Masaki Ueno1,2, Yasufumi Hayano1,2, Hiroshi Nakagawa1,2 and Toshihide Yamashita1,2

Brain injury that results in an initial behavioural deficit is frequently followed by spontaneous recovery. The intrinsic mechanism of this functional recovery has never been fully understood. Here, we show that reorganization of the corticospinal tract induced by target-derived brain-derived neurotrophic factor is crucial for spontaneous recovery of motor function following brain injury.

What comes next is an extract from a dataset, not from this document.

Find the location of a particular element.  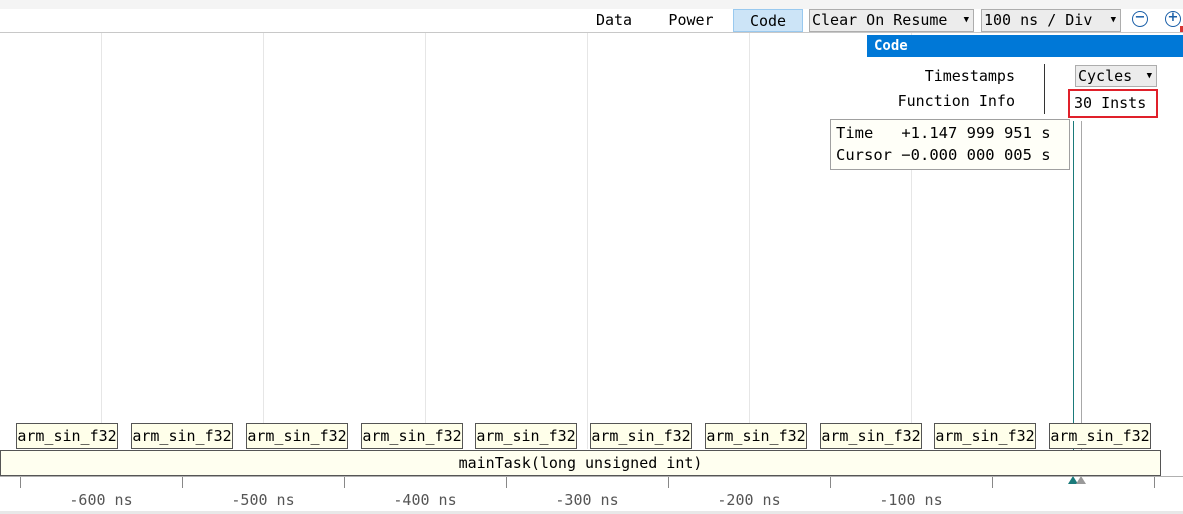

zoom-out-icon: − is located at coordinates (1140, 19).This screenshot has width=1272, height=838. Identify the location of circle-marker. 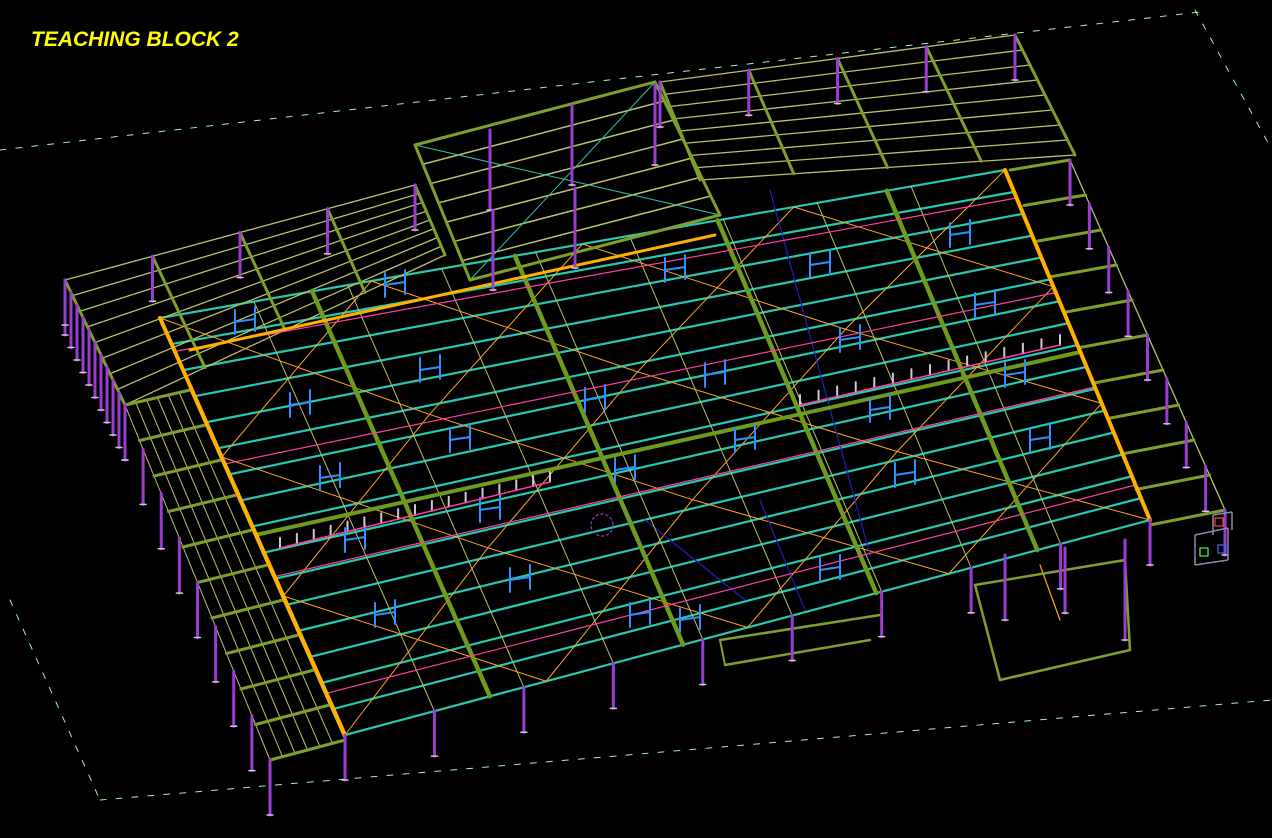
(602, 525).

After destruction of unilateral sensorimotor cortex, intact-side corticospinal tract formed sprouting fibres into the specific lamina of the denervated side of the cervical spinal cord, and made new contact with two types of spinal interneurons—segmental and propriospinal neurons. Anatomical and electrophysiological analyses revealed that this rewired corticospinal tract functionally linked to motor neurons and forelimb muscles. This newly formed corticospinal circuit was necessary for motor recovery, because transection of the circuit led to impairment of recovering forelimb function. Knockdown of brain-derived neurotrophic factor in the spinal neurons or its receptor in the intact corticospinal neurons diminished fibre sprouting of the corticospinal tract. Our findings establish the anatomical, functional and molecular basis for the intrinsic capacity of neurons to form compensatory neural network following injury.